James Rice said Hong Kong is a just a city of China and not a sovereign state like the Philippines. Secondly, the government of the Philippines was duly elected by the people, while Hong Kong’s leader was not. Further, the Philippine leader is mandated by the Constitution to engage in foreign relations, but not Hong Kong’s Chief Executive.

“Given this lack of parity, this state of affairs begins to look increasingly questionable.  When one looks more closely, it would appear that what is really at work is less about state to state relations and more about local politics. The bus hostage matter is being used by several groups in Hong Kong to advance their own interests,” Rice said.

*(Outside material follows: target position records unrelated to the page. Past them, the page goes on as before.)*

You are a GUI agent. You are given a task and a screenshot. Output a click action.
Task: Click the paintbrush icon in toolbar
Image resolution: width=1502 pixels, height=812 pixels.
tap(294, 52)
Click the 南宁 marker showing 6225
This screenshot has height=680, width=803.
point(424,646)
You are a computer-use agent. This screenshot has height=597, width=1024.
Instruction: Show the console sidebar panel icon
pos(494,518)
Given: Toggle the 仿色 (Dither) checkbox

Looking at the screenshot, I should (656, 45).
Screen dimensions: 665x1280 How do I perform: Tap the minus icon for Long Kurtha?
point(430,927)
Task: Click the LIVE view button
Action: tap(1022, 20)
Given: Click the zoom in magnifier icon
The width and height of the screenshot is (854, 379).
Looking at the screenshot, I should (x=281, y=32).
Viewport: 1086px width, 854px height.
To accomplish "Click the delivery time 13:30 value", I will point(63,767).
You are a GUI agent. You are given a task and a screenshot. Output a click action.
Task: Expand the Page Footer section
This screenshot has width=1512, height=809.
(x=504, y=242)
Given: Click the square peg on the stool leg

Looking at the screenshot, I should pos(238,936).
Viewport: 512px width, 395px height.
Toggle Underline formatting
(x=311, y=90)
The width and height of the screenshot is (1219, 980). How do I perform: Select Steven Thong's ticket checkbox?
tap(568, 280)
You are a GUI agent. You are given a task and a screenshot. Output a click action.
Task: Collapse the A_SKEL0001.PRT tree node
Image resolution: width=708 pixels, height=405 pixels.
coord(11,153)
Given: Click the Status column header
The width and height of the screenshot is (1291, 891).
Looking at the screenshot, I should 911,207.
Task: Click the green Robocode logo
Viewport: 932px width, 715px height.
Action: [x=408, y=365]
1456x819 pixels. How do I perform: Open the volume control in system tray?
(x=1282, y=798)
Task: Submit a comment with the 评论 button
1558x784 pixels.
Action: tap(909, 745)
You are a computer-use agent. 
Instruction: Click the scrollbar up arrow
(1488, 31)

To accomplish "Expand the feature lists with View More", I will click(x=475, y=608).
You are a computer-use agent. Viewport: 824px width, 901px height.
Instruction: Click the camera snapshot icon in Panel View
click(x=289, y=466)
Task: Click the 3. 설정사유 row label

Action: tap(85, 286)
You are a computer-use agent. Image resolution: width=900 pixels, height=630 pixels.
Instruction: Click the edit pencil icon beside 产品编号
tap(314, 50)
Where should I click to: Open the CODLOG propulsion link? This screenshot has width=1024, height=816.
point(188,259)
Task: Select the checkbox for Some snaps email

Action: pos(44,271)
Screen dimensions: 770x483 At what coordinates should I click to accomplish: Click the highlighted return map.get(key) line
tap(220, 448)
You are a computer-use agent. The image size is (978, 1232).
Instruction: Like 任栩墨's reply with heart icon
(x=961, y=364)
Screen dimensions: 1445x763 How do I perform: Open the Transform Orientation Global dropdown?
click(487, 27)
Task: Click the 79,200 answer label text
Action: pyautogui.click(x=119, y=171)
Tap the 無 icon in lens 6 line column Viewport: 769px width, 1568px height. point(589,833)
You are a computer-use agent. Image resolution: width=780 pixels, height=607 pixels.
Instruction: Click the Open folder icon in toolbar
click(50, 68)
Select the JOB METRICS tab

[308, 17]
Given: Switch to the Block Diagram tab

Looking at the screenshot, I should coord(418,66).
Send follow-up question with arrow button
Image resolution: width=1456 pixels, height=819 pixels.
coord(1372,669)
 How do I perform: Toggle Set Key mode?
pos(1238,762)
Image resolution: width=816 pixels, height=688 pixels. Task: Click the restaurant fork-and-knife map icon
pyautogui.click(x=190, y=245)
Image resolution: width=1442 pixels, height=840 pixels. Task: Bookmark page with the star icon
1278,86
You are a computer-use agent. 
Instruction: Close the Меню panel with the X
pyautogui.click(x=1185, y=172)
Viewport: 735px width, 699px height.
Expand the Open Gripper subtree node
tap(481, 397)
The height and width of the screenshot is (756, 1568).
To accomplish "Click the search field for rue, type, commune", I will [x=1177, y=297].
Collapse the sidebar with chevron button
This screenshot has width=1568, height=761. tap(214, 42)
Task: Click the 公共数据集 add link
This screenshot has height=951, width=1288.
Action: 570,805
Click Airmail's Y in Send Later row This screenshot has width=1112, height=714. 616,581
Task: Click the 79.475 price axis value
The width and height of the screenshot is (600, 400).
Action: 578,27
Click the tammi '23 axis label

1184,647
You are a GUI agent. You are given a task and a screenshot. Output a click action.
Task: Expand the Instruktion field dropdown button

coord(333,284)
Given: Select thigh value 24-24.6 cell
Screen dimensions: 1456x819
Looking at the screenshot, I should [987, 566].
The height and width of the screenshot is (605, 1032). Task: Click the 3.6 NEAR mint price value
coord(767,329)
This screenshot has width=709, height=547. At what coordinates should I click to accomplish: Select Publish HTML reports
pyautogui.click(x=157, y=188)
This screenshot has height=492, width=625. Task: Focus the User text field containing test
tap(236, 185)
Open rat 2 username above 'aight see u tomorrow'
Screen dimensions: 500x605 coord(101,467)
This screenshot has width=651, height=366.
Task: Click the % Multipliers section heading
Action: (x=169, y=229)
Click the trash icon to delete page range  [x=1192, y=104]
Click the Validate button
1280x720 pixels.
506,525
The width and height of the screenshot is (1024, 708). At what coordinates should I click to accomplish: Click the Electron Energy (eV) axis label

Other people, apparently non-Filipinos, appear to be as dismissive, if not outraged, by Hong Kong’s sanctions and threats of more to come.

Put it to rest

Readers’ reactions posted on the website of Hong Kong’s largest English language daily, the South China Morning Post, are largely contemptuous.

“Can we give this issue a rest already,” said reader Andrew Jesena.

Another, who goes by the name “realestate,” chimed in: “Very petty minded step…it has Mainland China’s blessings…Shame on HK.”

One reader could not resist linking the demand for apology to the recent case of Indonesian maid Erwiana Sulistyaningsih, who went home with horrific abuse allegedly inflicted by her Hong Kong employer.

“If the HK’rs (Hongkongers)  and the pathetic CY government expect an apology from the Philippine government, then I think CY should first apologize to the Indonesians for the tragic suffering…caregiver “Erwiana” suffered during her time in HK. Her suffering was a result of the incompetency of the HK system so CY should bear the full weight of the issue and apologize to the Indonesian people. If he cannot even do this, then there is no reason on earth why he can demand the Philippine government to apologize to the HK victims.”

Given the flak it is getting from several fronts, it remains to be seen if Hong Kong will make good on its threat to continue lashing at the Philippines until President Aquino says the all-important “sorry.”

Still, if Beijing is truly behind Hong Kong’s hardline stance, the Philippines would do well to look for an alternative shelter for its nearly 200,000 citizens in the territory. – Rappler.com

Daisy CL Mandap is a veteran journalist, having worked for various newspapers and TV stations in the Philippines and in Hong Kong. She is also a lawyer and migrants rights activist. For the past 14 years, she has worked as the editor of The SUN-HK, a bi-weekly Filipino community newspaper published in Hong Kong by her husband, Leo A. Deocadiz.